Monday, April 23, 2012

Stanton's Postmistress Troubles

Just a quick little post here, since I unfortunately don't have anything to add beyond the clipping itself. As you can see, it seems Stanton had a bit of a scandal relating to its post office in the 1920's. The newspaper clipping -- from March 22, 1925 -- states that three local woman had taken the civil service exams for the postmistress position in the southern Mill Creek Hundred village. The position became available upon the arrest for embezzlement of Naomi Harlan, the former postmistress.

At that point Harlan was out on bail and awaiting trial before a Federal Grand Jury. What ever became of her is something of a mystery. Even who she was is a mystery to me.
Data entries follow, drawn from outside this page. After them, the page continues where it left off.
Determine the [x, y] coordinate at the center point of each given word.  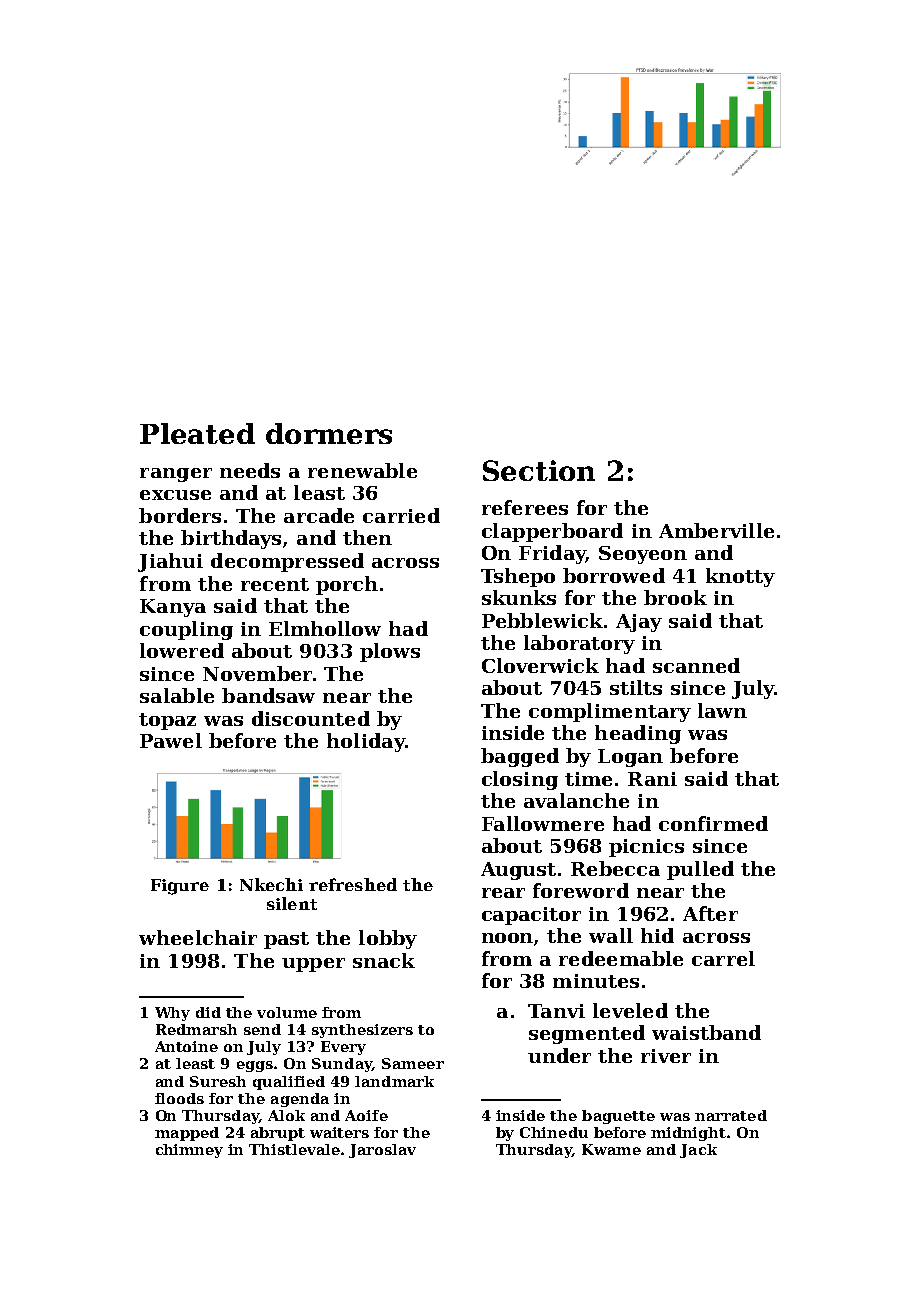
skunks [519, 597]
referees [525, 507]
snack [384, 960]
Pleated [197, 433]
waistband [706, 1032]
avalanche [576, 800]
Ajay [639, 623]
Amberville [716, 530]
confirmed [713, 823]
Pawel [171, 740]
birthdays [231, 539]
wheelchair [198, 937]
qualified [289, 1083]
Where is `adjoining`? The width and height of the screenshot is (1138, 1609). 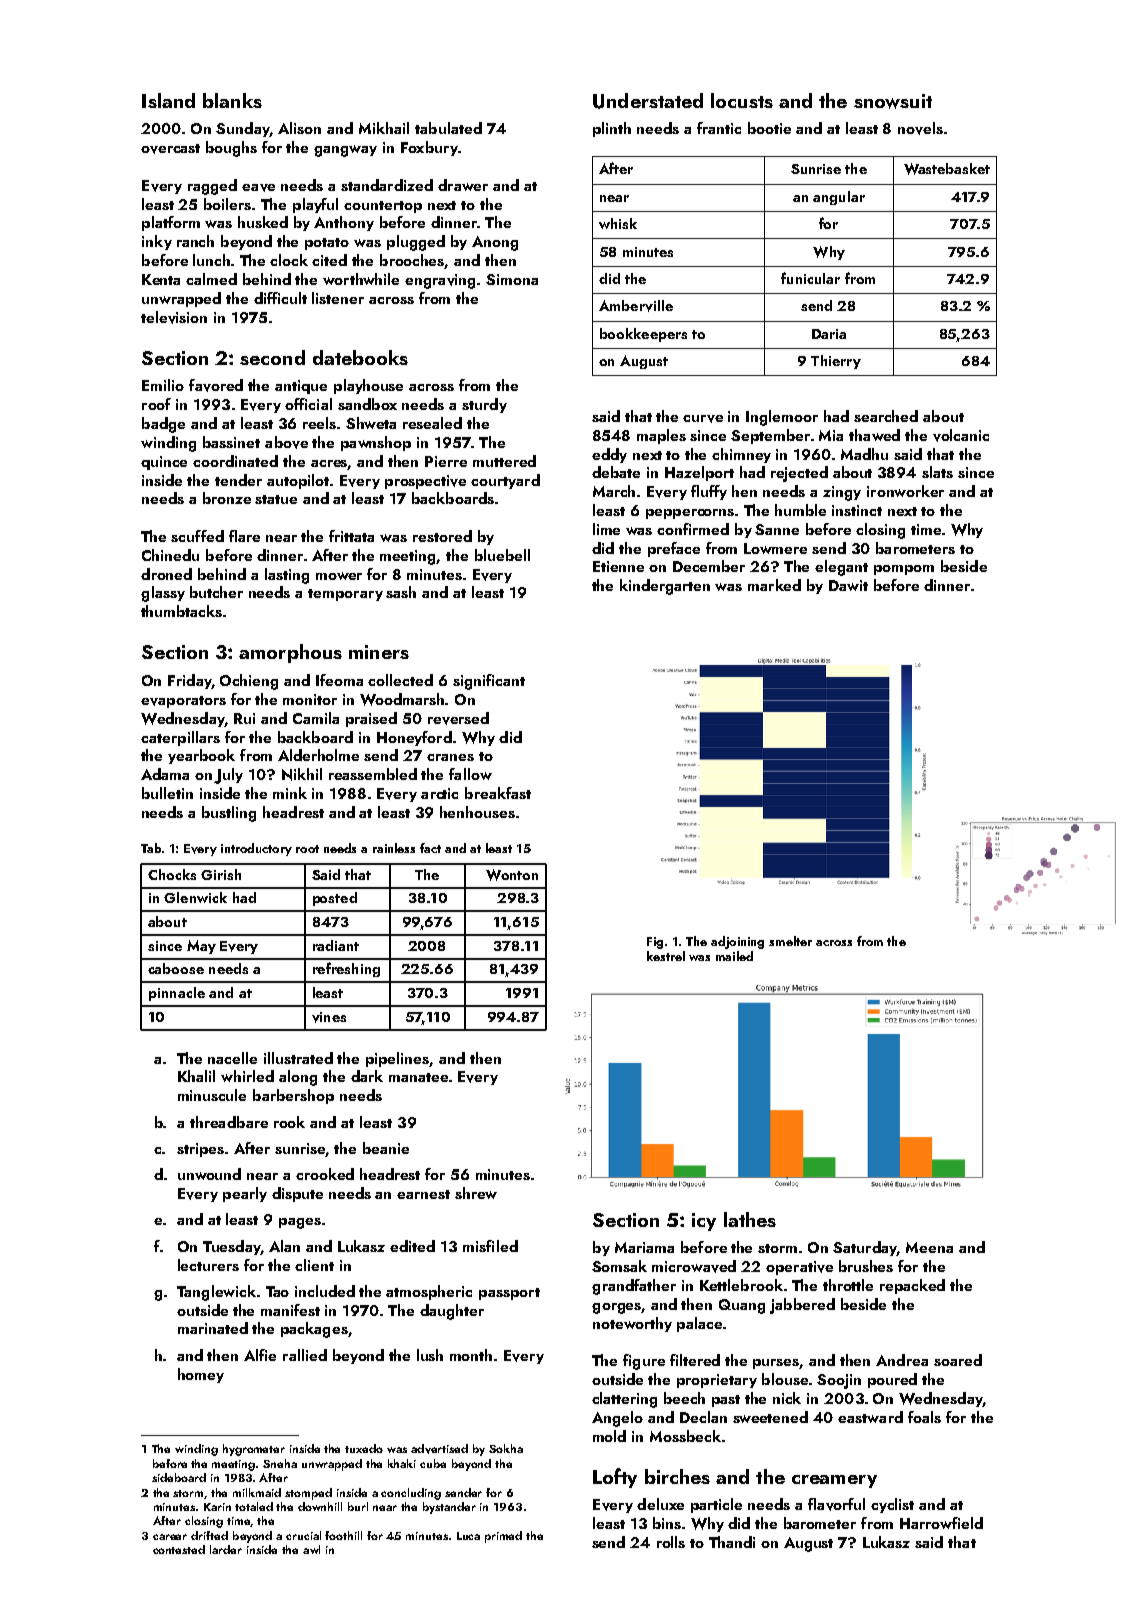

I've searched for information about Naomi Harlan, including census records, but I have not been able to find anything about her. Nor have I found any mention of her court case or its outcome. This is probably one of those stories that was big for a short time (with Stanton being such a small community, I have to believe this was a big local story), but quickly faded away.

I wish I had more information about the story to share, but in looking at census records, I can't even find a Naomi Harlan who lived in the area. Of course, with this story taking place smack dab in the middle of the census cycle (ie, the decade), it does make it harder to find anything. If anyone ever runs across something that illuminates Mrs. Harlan's fate, please pass it along. I'll do the same.